Gaseous fuel powered engines can operate using a range of different fuel mixtures. And some fuel mixtures have a greater heating value and/or lower methane number than other fuel mixtures. If an engine is supplied with fuel having an unexpectedly high methane number (“hot fuel”), damage to the engine can occur. If an engine is supplied with fuel having an unexpectedly low methane number, the engine can perform poorly or not operate at all. Accordingly, it is important to know the methane number of a fuel mixture supplied to a particular engine at a particular time. In some applications, however, the fuel mixture can be variable. This problem may be exacerbated when distributors use a variety of fuel sources to meet demand.
Historically, gaseous fuel powered engines supplied with “hot fuel” were operated in one of two ways. First, an engine could be operated with greater margin at very retarded timings to account for “worst-case” scenarios, such that the engine would be protected from damage regardless of the exact mixture of fuel being supplied to the engine. This mode of operation, however, is generally inefficient, as full advantage of the true heating value in the fuel cannot be taken advantage of.
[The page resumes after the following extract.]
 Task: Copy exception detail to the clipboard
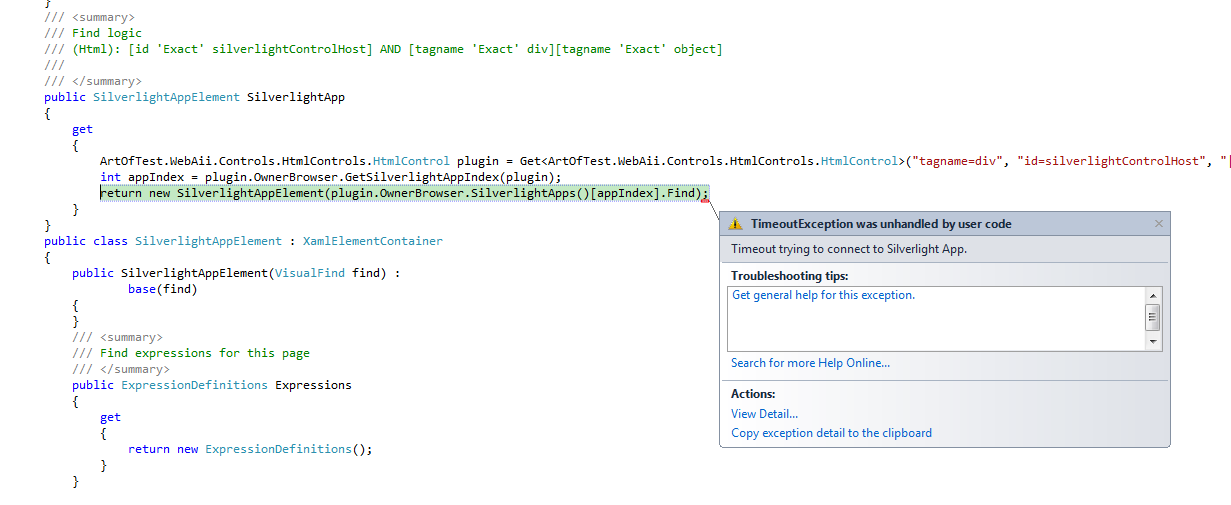(x=831, y=433)
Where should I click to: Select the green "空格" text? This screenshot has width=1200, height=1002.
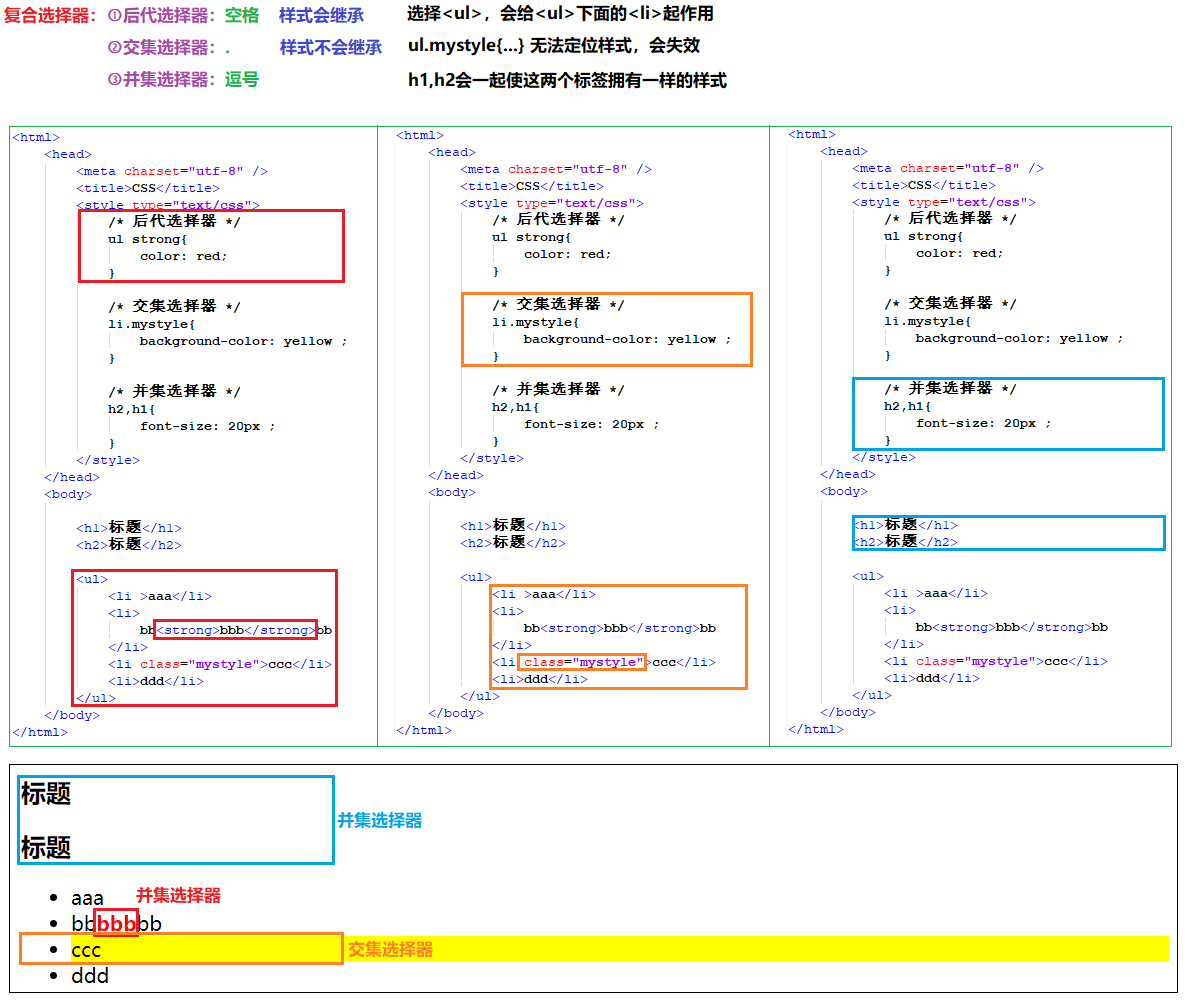point(241,15)
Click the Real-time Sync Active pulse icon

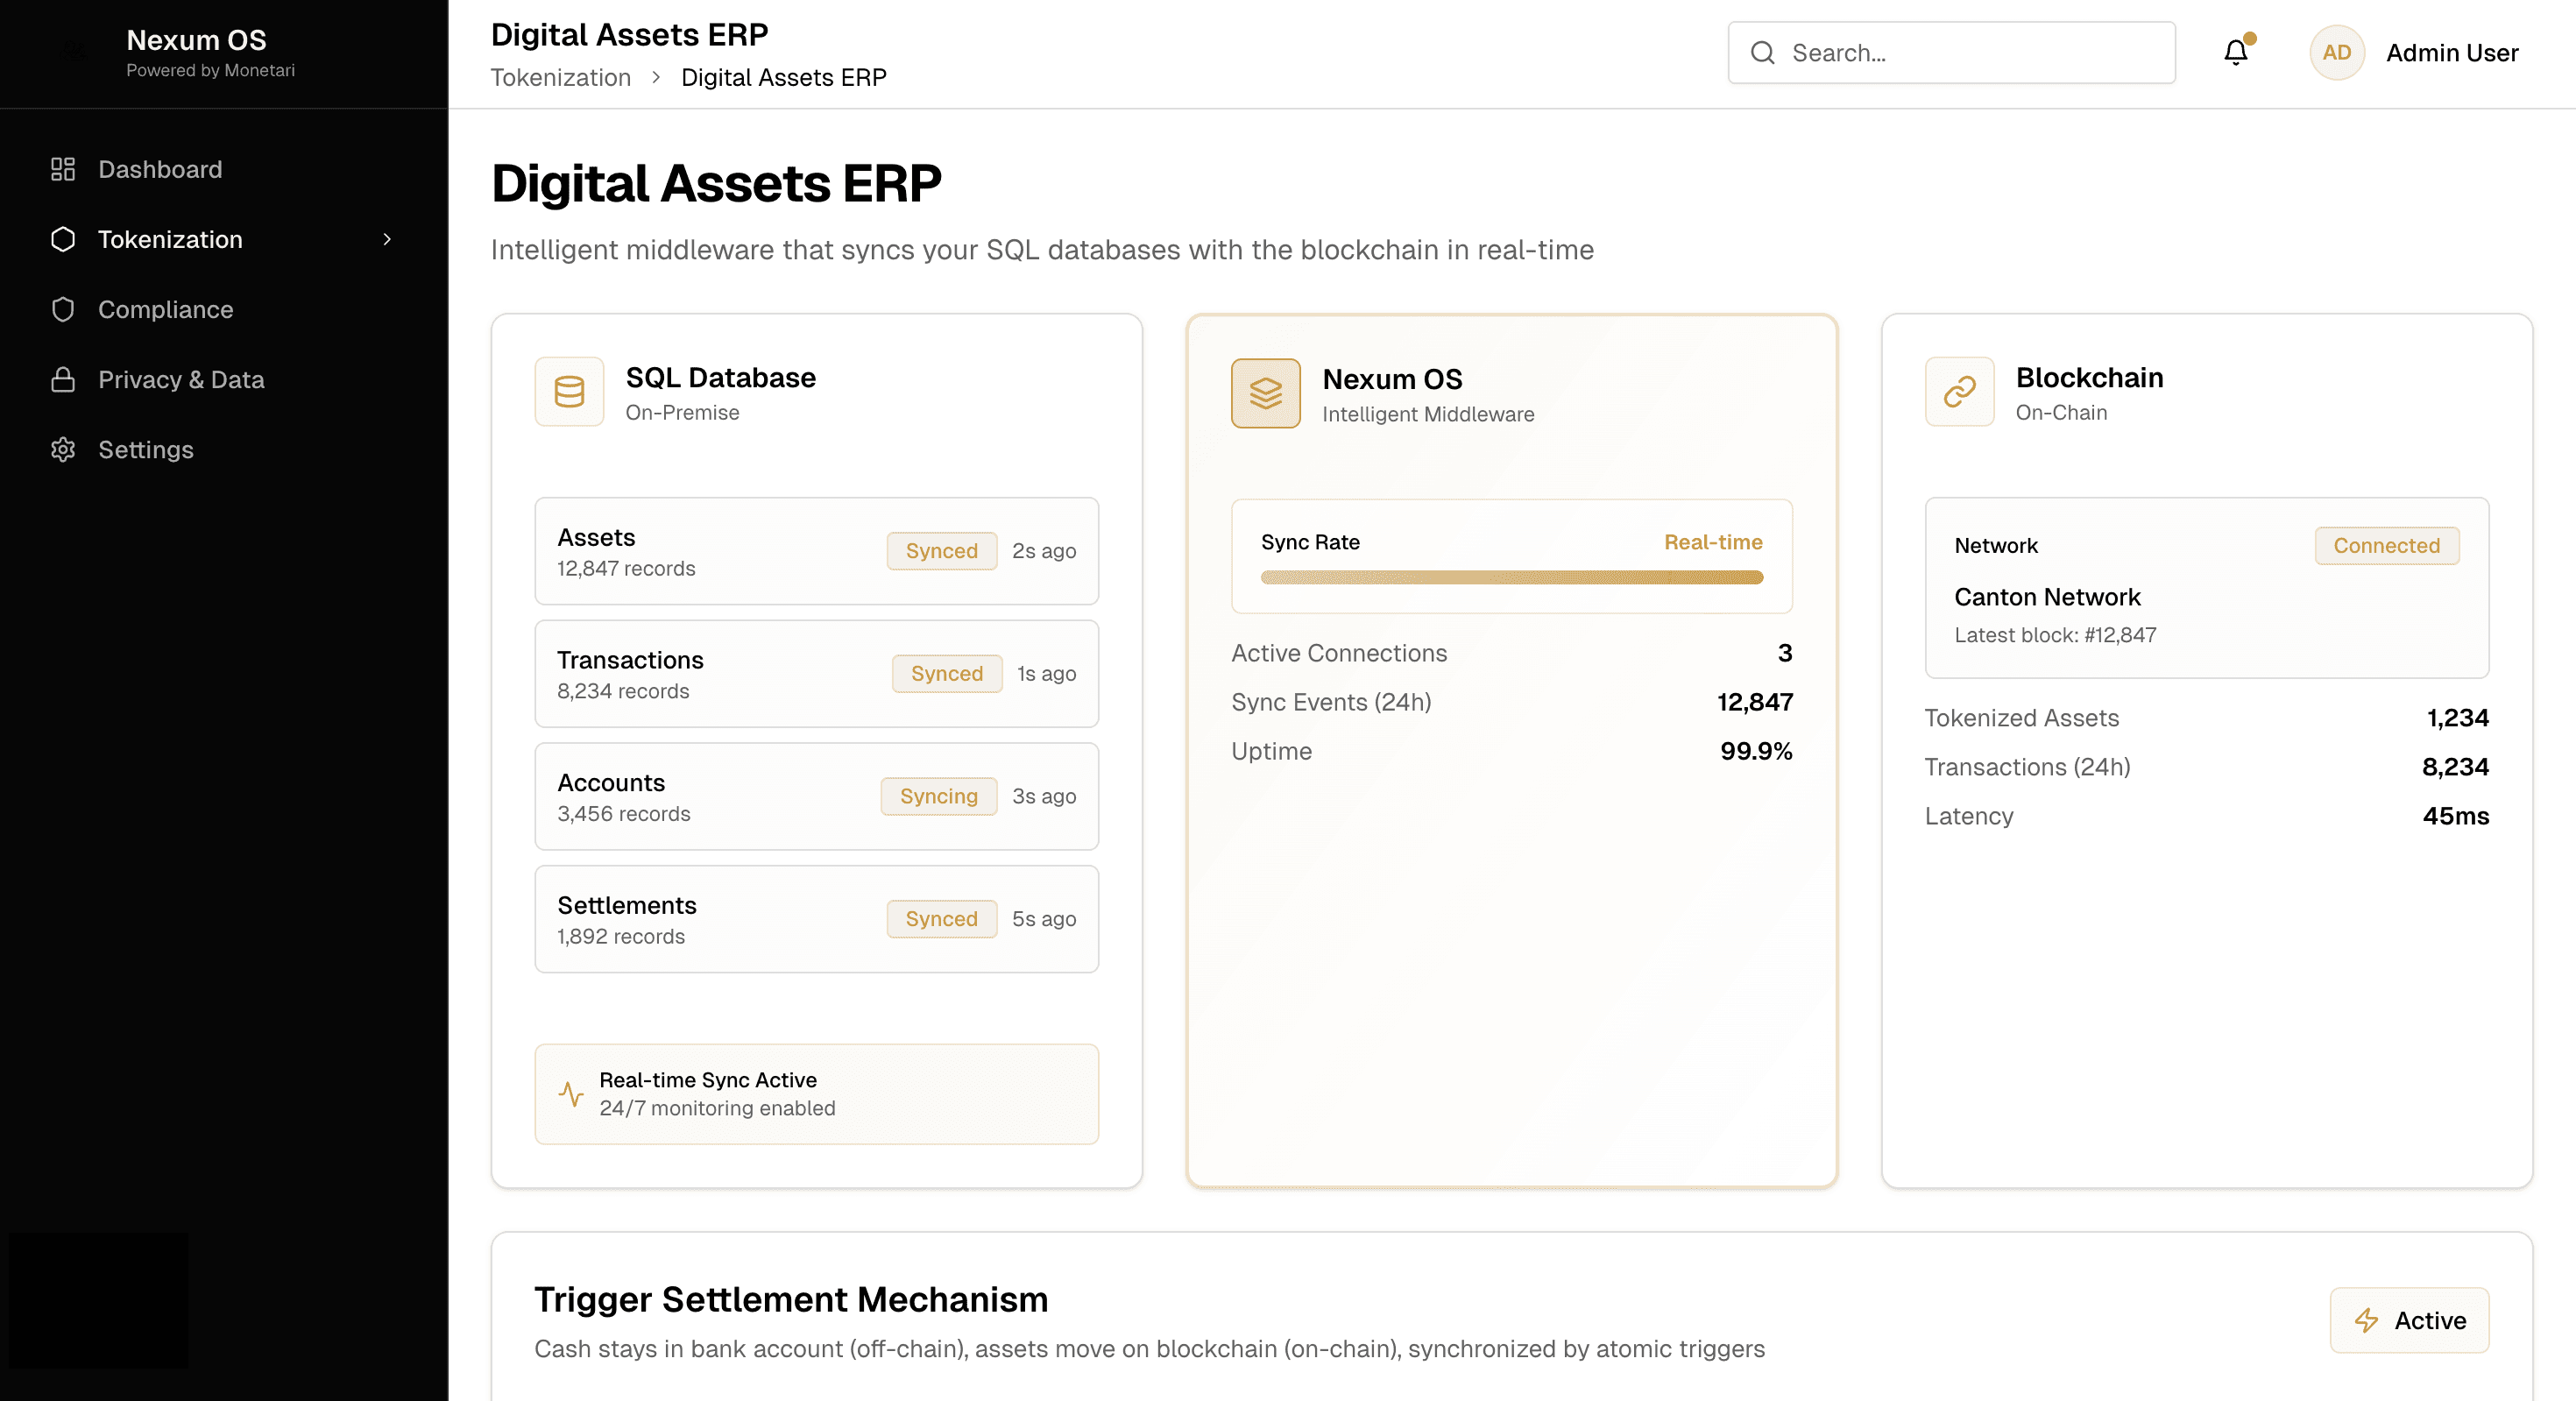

Second, the engine could be operated with less margin until a problem is detected (e.g., until engine knock is detected), and then operation could be adjusted until the problem is no longer detectable. This mode of operation, while more efficient, could also lead to lower engine life, as some damage may have already occurred by the time the problem is detected.
One attempt to address the above-described problems is disclosed in U.S. Pat. No. 5,311,447 (the '447 patent) that issued to Bonne on May 10, 1994. In particular, the '447 patent discloses a combustionless method for measuring the quality of fuel being fed to a gas consumption device. The method includes diverting a portion of the fuel through a sensor chamber, and measuring a viscosity of the fuel at a first sensor in the chamber. The method also includes measuring a thermal conductivity of the fuel with a second sensor in the chamber, at two different temperature levels. The viscosity and thermal conductivity values are then corrected based on a temperature and a pressure of the fuel, and a corresponding heating value is determined using an empirical formula determined as a function of the corrected viscosity and thermal conductivity values. The heating value is then stored, displayed, or given off as a control pulse depending on the information required for a particular application. The empirical formula used to calculate the heating value of the fuel is determined through the use of a commercially available regression analysis program.
Although the method described in the '447 patent may be adequate in some applications, it may be less than optimal. For example, because the method relies on input from two or more different sensors, the associated system may be expensive and complex. In addition, sampling thermal conductivity at only two temperature levels may not provide a desired level of accuracy. Further, by relying on viscosity, temperature, and pressure measurements, the system may be slow. And the speed of the system may preclude its use in highly-transient applications (e.g., in combustion engine applications).
The disclosed engine system is directed to overcoming one or more of the problems set forth above.